Wandern im Martelltal: Durchs Paradies zur Marteller Hütte

Den Auftakt für unserer Wandertage rund um den Ortler bildet die Kulisse des südlichen Martelltals in Südtirol. Die Tour kann alles, hochmontane Lärchenwälder, bunte Almwiesen, tosende Gletscherbäche und hochalpine Geröllfelder im Vorfeld dahinschmelzender Eisfelder. Dazu eine gigantische Hochgebirgskulisse mit den (noch) eisbedeckten Gipfeln des Cevedale.

Vom Martelltal zur Zufallhütte

Ausgangspunkt ist der Parkplatz im Talschluss beim Gasthof Schönblick in Hintermartell (2.040m). Wir folgen zunächst der Straße durch den Lärchboden bis kurz vor der Ruine des ehemaligen „Hotel Paradies“ wo wir in den Wald abbiegen. Der Plima-Schluchtenweg ist gut besucht, vor allem Familien sind hier unterwegs. Daher lassen wir die zahlreichen Aussichtspunkte links liegen und steigen zügig auf, wo wir den Trubel hinter uns lassen. Erst kurz vor der Zufallhütte halten wir inne, und beobachten, wie die Wassermassen des Plimabachs in einem tosenden Wasserfall, spektakulär in die Plimaklamm stürzen – nichtwissend, dass uns noch weit atemberaubendere Kaskaden erwarten. Anschließend queren wir die Schlucht über eine kurze, wenig spektakuläre Hängebrücke und stehen nach insgesamt 2km an der Waldgrenze im Zufall (was kein Zufall ist) vor der Zufallhütte (2.264m) wo wir eine kurze Rast einlegen.

Über die Alte Staumauer zum Zufall

Nach kurzem Aufstieg von der Zufallhütte erreichen wir den flachen Boden des Langentals, dem obersten Abschnitt des Martell. Hier überqueren wir die „Alte Staumauer“ (2.310m). Diese zeugt heute noch heute von der „kleinen Eiszeit“ im 19. Jahrhundert. Damals, erreichten die Alpengletscher ihren nacheiszeitlichen Höchststand, das obere Martelltal war weitgehend von den Eismassen der Gletscher aufgefüllt. Zwischen dem Zungenende des Zufallferners und dem Gletscherende des Langenferners bildete sich nach jedem Winter ein Eisstausee. Im Zuge der Schneeschmelze brachen die Barrieren unter dem Eis und regelmäßige Sturzfluten – mit teils katastrophalen Auswirkungen im Martelltal waren die Folge. Die Staumauer wurde im Jahr 1893 fertiggestellt und konnte sich aufgrund der beginnenden Gletscherschmelze nur ein mal, im Jahr 1895, ihre Wirksamkeit unter Beweis stellen. Inzwischen sind die Eisriesen dramatisch geschrumpft und ungefährlich – im Gegenteil, ihr Verschwinden ist jetzt die brutale Realität und stellt den Wasserhaushalt im Martelltal auf den Kopf. Das können wir sehen und hören. Direkt vor uns stürzt das Schmelzwasser der „kleinen“ Gletscher Schranferner, Ultenmarktferner und Hohenferner im Zufall (so der Name des Wasserfalls) über eine Steilstufe. Gigantische Wassermassen, ohrenbetäubender Lärm. Unvorstellbar, dass jeder Tropfen davon noch vor Stunden gefroren war – und das für eine sehr sehr lange Zeit. Ist das Eis erst einmal Weg, wird es hier im Sommer nur noch ein Rinnsal geben – traurig, aber wahr.

________

#### ZU ERLEDIGENDE AUFGABE
Setze den oben stehenden Bericht über die Wanderung im Martelltal im Anschluss an seinen letzten Satz fort.

#### VORLIEGENDE ANGABEN
________

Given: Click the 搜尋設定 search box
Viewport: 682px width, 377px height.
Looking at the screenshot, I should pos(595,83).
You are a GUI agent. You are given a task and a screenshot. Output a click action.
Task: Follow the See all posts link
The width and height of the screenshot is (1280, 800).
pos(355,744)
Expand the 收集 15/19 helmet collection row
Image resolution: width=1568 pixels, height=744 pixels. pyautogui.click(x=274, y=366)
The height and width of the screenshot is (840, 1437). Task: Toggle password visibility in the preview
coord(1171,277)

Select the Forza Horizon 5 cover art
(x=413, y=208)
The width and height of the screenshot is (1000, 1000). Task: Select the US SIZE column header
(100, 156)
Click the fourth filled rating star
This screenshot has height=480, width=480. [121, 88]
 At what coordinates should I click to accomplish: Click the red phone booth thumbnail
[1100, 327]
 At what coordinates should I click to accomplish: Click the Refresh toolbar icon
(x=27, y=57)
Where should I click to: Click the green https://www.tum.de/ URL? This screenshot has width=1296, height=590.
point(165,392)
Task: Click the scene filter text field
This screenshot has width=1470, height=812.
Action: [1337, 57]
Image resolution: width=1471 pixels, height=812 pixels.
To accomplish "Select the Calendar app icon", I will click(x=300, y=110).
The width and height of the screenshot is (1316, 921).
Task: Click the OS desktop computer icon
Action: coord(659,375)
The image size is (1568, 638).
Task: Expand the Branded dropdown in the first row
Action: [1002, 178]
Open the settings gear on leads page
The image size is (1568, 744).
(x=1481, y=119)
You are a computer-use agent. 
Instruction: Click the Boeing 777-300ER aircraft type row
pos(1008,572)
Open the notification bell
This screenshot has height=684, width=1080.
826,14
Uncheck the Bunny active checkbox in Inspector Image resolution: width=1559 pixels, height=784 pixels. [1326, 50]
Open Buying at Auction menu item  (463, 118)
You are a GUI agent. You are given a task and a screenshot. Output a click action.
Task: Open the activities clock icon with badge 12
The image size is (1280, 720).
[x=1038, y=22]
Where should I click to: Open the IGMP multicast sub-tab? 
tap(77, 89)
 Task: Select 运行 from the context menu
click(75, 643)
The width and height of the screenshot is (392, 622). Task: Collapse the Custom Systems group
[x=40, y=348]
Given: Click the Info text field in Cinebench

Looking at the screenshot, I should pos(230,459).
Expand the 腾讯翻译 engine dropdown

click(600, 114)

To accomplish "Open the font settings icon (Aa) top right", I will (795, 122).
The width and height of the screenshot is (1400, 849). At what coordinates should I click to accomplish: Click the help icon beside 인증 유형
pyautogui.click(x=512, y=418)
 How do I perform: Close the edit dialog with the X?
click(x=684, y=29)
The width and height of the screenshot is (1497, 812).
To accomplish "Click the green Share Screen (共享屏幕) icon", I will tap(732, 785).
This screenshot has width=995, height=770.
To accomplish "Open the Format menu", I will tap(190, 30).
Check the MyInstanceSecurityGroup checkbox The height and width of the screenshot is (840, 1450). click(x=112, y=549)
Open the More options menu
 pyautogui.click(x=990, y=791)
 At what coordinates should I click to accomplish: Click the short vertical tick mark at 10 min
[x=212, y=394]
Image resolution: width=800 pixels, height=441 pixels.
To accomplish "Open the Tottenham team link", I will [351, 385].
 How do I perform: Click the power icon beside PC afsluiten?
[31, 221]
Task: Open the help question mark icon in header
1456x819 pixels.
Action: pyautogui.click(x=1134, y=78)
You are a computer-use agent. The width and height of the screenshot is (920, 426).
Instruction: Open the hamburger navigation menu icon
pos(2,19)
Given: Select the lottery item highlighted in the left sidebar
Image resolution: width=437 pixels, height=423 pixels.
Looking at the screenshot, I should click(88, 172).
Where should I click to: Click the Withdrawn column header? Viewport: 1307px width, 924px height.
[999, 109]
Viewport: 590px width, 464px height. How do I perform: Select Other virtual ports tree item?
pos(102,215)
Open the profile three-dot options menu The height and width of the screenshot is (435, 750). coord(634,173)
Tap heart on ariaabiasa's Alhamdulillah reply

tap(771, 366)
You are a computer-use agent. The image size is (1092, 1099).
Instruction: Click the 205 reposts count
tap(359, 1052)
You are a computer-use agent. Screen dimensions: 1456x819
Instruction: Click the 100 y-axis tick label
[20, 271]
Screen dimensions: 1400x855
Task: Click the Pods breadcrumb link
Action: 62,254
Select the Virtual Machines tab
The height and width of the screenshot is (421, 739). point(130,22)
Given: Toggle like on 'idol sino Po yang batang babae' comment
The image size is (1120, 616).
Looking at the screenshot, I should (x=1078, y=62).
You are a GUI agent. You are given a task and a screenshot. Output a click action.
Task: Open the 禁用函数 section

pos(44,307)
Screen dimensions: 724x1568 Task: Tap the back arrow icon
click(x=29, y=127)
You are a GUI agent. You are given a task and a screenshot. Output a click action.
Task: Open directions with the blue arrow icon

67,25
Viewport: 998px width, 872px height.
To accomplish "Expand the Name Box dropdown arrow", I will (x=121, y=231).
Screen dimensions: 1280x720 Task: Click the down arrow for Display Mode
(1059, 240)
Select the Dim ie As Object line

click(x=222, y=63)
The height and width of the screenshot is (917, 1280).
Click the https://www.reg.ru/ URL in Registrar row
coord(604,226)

________

#### ERGEBNIS
Der Zufall speist sich aus den schmelzenden Gletscher. Durch den heißen Sommer leidet das „ewige Eis“ in den Alpen noch mehr als ohnehin. Die Alpengletscher erreichen bald ihr Verfallsdatum.

Vom Zufall auf die Geländestufe

Hinter der Staumauer queren wir noch kurz das wunderschöne Hochtal mit seinen Bachläufen und bewundern den Zufall (2.330m)bevor es ans eingemachte geht. Der anspruchvollste Teil der heutigen Wanderung steht bevor. Zwischen uns und dem Gletschervorfeld, dass uns zur Marteller Hütte führen wird, liegt eine rund 250m hohe Steilstufe. Diese gilt es auf den folgenden Kilometer über Felsen, Geröll und auf aufgesetzten Wegen in Serpentinen zu überwinden. Was sich schweißsteibend anhört ist trotzdem ein Genuß, mit jedem Höhenmeter steigert sich die Aussicht, bis wir schließlich den Talschluss weit unter uns gelassen haben und die Geröllfelder im Gletschervorfeld des Hohenferners (2.530m) erreichen. Hier haben wir uns, auch den letzten Grashalmen, eine kleine Rast verdient. Das gilt auch für unseren Dackel, inzwischen im Seniorenalter, der sich bis hierher Tapfer geschlagen hat.

Durch das Gletschervorfeld Marteller Hütte

Hinter Geländekante warten der Moränenschutt von Hohenferner und Ultenmarktferner. Vor gut 150 Jahren reichte ihr Eis noch bis zur Steilstufe, heute Enden sie fast 500 Höhenmeter weiter oben und es sind noch weitere 300 Höhenmeter bis zu Grat übrig. – das wird der Klimawandel auch noch erledigen. Eher früher als später.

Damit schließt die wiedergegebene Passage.